### [What is being asked]
Below are some records. Print exactly the lines between the one holding "670x304 pixels." and the one holding "Select the Cotham ward name cell", inclusive, and nothing else.

### [Extracted records]
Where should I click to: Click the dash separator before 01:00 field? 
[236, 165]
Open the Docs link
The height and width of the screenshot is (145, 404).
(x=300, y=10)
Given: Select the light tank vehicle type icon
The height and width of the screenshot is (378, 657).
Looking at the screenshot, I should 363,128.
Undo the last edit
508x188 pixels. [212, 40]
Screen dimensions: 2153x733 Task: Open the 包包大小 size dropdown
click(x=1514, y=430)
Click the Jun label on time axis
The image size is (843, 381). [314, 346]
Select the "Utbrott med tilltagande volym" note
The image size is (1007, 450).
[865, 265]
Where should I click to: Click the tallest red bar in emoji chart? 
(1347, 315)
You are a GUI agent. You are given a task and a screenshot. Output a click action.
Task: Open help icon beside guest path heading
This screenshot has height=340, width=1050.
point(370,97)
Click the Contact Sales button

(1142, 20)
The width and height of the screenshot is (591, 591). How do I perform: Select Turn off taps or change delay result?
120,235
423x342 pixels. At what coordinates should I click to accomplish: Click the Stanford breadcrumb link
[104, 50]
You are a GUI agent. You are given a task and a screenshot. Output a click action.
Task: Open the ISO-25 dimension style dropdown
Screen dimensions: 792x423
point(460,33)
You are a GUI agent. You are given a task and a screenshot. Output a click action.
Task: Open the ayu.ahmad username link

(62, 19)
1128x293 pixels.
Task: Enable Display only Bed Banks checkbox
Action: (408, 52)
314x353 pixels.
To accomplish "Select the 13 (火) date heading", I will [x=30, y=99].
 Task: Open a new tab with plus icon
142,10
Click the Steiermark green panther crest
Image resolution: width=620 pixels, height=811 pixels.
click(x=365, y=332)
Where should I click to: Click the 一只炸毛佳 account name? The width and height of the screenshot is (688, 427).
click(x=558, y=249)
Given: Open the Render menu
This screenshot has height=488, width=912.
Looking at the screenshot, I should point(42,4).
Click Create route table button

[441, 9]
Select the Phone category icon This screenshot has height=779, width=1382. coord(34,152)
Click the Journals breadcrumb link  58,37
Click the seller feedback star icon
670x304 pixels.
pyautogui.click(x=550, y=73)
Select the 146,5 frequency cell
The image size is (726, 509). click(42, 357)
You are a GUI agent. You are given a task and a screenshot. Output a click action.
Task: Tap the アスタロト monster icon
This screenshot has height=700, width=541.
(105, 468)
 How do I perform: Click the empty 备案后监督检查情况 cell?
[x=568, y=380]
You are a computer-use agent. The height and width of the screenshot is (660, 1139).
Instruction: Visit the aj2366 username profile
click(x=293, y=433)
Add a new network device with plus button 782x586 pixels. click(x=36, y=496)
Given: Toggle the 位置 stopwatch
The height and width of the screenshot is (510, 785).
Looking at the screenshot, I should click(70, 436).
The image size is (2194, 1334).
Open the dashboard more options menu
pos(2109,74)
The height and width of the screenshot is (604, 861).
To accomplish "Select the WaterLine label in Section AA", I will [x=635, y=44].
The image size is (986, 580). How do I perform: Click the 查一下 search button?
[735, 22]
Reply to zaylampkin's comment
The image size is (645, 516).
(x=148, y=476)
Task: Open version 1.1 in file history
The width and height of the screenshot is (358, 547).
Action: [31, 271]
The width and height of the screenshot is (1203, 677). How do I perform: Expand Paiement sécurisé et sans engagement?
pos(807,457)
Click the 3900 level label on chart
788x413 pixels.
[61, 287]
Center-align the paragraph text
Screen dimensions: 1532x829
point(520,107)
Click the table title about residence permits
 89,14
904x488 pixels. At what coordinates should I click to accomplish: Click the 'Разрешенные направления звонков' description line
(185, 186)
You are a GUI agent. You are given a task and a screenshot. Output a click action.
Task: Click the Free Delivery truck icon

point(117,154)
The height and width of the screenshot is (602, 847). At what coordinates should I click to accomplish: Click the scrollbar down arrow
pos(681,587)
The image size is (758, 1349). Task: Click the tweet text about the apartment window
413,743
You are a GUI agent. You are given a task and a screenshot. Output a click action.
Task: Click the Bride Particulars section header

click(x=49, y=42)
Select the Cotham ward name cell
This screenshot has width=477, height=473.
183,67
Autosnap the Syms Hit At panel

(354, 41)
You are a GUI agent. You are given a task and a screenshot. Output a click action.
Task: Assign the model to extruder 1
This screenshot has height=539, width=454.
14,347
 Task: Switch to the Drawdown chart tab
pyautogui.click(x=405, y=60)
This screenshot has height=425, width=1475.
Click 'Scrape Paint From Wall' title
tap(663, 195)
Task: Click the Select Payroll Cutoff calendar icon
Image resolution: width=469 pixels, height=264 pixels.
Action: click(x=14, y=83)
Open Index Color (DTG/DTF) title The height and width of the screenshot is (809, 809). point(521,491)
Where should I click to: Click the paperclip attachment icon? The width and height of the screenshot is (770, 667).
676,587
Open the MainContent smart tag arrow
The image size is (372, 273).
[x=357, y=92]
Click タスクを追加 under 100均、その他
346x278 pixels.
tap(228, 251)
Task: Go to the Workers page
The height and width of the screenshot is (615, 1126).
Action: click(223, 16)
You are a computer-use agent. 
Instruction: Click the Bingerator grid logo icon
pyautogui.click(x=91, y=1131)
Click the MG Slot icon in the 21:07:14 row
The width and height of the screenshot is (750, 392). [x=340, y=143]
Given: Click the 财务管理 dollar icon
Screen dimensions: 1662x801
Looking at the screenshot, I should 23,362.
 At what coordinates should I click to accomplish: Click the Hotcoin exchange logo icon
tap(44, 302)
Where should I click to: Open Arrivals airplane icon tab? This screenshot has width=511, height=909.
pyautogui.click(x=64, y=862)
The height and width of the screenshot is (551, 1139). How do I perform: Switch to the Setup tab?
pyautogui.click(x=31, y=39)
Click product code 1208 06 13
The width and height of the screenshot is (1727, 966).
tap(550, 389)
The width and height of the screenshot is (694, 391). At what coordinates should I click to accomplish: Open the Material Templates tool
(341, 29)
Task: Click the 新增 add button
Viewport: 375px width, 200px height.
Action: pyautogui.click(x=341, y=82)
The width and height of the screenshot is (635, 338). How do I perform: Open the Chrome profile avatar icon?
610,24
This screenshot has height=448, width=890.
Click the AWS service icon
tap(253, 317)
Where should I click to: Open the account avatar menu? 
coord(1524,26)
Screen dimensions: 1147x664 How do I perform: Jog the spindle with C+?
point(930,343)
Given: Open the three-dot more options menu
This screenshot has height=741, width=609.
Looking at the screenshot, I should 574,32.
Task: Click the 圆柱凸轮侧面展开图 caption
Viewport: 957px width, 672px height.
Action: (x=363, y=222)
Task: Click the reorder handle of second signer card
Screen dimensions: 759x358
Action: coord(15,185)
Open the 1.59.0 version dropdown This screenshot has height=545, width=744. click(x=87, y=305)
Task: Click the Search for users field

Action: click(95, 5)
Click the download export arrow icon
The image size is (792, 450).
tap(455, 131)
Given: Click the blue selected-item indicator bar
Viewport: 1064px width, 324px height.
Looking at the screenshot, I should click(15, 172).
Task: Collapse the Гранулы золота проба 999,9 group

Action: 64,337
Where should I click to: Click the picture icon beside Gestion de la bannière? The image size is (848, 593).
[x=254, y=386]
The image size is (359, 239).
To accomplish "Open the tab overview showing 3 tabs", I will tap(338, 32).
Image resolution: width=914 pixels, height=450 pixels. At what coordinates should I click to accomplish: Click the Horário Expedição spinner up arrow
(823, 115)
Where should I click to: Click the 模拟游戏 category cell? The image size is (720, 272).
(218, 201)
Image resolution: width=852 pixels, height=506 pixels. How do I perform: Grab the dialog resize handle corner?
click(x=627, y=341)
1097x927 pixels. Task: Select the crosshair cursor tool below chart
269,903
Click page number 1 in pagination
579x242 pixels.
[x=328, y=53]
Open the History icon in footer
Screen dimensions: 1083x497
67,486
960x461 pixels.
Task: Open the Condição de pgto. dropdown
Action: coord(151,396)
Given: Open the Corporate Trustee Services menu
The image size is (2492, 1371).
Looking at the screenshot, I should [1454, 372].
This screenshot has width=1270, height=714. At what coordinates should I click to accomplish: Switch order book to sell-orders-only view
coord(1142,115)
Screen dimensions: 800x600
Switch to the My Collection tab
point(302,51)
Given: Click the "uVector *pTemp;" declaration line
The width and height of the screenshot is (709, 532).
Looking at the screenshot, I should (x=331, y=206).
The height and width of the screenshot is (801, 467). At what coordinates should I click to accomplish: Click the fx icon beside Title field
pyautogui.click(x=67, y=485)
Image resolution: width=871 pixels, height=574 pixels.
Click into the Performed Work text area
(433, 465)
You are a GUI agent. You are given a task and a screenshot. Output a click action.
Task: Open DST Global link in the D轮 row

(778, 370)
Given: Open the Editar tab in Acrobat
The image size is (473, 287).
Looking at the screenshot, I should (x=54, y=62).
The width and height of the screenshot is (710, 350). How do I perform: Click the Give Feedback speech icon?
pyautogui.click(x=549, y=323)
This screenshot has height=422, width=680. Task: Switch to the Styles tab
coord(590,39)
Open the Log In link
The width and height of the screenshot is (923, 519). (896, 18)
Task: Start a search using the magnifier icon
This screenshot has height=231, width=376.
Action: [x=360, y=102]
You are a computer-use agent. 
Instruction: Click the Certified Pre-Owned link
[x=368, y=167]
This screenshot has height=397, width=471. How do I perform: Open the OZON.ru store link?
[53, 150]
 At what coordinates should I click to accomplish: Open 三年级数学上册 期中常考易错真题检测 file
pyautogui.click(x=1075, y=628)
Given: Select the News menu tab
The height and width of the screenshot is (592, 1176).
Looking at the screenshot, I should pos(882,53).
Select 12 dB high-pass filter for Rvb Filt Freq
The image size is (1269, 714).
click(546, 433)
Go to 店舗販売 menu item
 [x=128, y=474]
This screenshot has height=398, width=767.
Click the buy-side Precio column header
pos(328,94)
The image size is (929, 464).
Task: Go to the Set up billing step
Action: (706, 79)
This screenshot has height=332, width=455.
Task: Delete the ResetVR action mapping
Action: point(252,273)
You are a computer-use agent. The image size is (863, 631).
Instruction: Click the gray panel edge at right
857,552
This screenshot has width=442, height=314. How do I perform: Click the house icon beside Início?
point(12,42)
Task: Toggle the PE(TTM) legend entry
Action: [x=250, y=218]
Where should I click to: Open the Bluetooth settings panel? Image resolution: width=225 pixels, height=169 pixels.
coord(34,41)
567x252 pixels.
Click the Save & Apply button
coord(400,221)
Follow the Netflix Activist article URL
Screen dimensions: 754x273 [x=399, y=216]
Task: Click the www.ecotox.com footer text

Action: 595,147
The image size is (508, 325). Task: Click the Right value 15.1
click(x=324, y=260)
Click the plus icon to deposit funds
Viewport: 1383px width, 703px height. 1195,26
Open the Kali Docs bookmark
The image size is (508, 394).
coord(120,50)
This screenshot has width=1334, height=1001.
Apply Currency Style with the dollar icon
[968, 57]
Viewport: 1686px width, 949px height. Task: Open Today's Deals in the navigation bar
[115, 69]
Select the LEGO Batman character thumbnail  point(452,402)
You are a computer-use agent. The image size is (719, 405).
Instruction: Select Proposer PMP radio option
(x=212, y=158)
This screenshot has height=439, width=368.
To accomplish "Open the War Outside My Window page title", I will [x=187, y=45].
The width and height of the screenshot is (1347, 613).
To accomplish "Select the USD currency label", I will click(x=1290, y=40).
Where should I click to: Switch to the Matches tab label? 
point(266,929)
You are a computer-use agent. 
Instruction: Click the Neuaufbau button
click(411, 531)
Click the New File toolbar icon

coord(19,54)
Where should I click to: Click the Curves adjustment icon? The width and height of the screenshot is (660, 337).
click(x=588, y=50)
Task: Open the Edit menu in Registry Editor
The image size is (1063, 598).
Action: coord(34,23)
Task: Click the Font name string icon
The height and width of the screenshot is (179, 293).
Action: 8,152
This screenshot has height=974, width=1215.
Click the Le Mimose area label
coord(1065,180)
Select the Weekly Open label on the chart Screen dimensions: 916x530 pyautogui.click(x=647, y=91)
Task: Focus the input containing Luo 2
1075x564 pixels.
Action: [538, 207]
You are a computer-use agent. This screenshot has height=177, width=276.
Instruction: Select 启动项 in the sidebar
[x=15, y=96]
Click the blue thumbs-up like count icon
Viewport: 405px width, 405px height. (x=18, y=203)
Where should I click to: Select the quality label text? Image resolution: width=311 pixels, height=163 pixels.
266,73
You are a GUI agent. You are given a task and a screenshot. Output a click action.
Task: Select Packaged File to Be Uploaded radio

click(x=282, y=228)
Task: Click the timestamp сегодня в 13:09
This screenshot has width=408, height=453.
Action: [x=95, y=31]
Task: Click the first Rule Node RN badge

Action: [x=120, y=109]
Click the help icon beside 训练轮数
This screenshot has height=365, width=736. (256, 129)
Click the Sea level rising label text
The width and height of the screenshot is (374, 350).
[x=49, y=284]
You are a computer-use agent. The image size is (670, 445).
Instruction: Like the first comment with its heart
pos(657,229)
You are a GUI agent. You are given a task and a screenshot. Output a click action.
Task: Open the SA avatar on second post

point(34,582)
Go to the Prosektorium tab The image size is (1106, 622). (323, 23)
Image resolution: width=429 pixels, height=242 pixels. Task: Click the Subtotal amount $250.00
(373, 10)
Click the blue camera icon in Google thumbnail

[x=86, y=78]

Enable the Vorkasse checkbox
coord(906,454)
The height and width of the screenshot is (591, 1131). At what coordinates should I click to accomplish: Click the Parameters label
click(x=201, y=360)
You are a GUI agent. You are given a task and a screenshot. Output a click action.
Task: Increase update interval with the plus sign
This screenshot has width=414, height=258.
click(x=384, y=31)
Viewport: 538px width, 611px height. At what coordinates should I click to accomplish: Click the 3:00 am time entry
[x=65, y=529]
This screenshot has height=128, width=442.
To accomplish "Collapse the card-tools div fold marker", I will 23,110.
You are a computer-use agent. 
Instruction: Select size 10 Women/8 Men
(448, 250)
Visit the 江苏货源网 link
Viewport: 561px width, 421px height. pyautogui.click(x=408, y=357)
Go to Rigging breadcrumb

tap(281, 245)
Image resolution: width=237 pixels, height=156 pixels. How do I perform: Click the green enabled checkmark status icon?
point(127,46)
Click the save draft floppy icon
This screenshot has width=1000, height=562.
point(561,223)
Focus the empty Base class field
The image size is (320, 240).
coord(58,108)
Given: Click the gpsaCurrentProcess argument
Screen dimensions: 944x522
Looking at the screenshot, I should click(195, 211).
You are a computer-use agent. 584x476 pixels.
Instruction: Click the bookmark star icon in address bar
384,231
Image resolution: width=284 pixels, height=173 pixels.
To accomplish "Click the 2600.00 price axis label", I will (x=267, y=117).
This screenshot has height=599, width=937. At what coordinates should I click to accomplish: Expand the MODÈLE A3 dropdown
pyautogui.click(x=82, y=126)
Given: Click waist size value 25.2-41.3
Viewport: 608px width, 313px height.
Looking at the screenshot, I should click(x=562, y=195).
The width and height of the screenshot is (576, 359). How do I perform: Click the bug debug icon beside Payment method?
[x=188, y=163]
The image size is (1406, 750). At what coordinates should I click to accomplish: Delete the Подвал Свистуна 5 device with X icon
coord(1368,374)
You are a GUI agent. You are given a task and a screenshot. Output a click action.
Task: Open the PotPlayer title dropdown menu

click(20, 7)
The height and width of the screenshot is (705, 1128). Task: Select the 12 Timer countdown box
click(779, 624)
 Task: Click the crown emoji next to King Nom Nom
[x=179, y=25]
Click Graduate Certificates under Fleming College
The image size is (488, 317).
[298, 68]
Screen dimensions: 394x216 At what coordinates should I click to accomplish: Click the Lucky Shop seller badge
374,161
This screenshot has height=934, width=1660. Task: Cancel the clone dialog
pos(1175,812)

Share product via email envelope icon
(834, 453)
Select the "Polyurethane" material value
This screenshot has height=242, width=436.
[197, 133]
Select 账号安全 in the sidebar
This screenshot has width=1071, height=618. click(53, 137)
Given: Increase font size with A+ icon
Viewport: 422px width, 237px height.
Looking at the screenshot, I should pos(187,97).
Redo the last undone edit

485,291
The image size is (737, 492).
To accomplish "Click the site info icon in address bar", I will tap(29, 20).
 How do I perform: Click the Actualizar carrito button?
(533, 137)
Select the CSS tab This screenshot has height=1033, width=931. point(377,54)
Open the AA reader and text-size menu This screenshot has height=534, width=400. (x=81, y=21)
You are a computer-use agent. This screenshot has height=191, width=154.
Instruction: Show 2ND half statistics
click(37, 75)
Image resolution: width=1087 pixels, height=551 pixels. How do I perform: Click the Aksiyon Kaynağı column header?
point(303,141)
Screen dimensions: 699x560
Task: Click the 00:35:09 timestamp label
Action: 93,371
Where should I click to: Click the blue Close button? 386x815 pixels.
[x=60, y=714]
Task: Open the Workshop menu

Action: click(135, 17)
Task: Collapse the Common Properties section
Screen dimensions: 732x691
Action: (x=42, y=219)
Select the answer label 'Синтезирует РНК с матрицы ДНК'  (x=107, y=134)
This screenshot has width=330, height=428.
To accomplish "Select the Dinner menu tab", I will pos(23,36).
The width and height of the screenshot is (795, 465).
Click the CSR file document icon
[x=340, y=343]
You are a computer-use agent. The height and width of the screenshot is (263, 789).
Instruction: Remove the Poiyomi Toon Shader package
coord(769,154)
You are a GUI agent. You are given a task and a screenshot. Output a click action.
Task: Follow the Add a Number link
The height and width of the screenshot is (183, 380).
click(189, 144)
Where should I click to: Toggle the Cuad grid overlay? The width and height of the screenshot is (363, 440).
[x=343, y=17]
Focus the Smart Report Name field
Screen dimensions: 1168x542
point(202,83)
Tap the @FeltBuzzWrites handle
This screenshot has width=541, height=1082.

### [Final answer]
670x304 pixels.
pyautogui.click(x=550, y=73)
Select the 146,5 frequency cell
The image size is (726, 509). click(42, 357)
You are a GUI agent. You are given a task and a screenshot. Output a click action.
Task: Tap the アスタロト monster icon
This screenshot has height=700, width=541.
(105, 468)
 How do I perform: Click the empty 备案后监督检查情况 cell?
[x=568, y=380]
You are a computer-use agent. The height and width of the screenshot is (660, 1139).
Instruction: Visit the aj2366 username profile
click(x=293, y=433)
Add a new network device with plus button 782x586 pixels. click(x=36, y=496)
Given: Toggle the 位置 stopwatch
The height and width of the screenshot is (510, 785).
Looking at the screenshot, I should click(70, 436).
The image size is (2194, 1334).
Open the dashboard more options menu
pos(2109,74)
The height and width of the screenshot is (604, 861).
To accomplish "Select the WaterLine label in Section AA", I will [x=635, y=44].
The image size is (986, 580). How do I perform: Click the 查一下 search button?
[735, 22]
Reply to zaylampkin's comment
The image size is (645, 516).
(x=148, y=476)
Task: Open version 1.1 in file history
The width and height of the screenshot is (358, 547).
Action: [31, 271]
The width and height of the screenshot is (1203, 677). How do I perform: Expand Paiement sécurisé et sans engagement?
pos(807,457)
Click the 3900 level label on chart
788x413 pixels.
[61, 287]
Center-align the paragraph text
Screen dimensions: 1532x829
point(520,107)
Click the table title about residence permits
 89,14
904x488 pixels. At what coordinates should I click to accomplish: Click the 'Разрешенные направления звонков' description line
(185, 186)
You are a GUI agent. You are given a task and a screenshot. Output a click action.
Task: Click the Free Delivery truck icon

point(117,154)
The height and width of the screenshot is (602, 847). At what coordinates should I click to accomplish: Click the scrollbar down arrow
pos(681,587)
The image size is (758, 1349). Task: Click the tweet text about the apartment window
413,743
You are a GUI agent. You are given a task and a screenshot. Output a click action.
Task: Click the Bride Particulars section header

click(x=49, y=42)
Select the Cotham ward name cell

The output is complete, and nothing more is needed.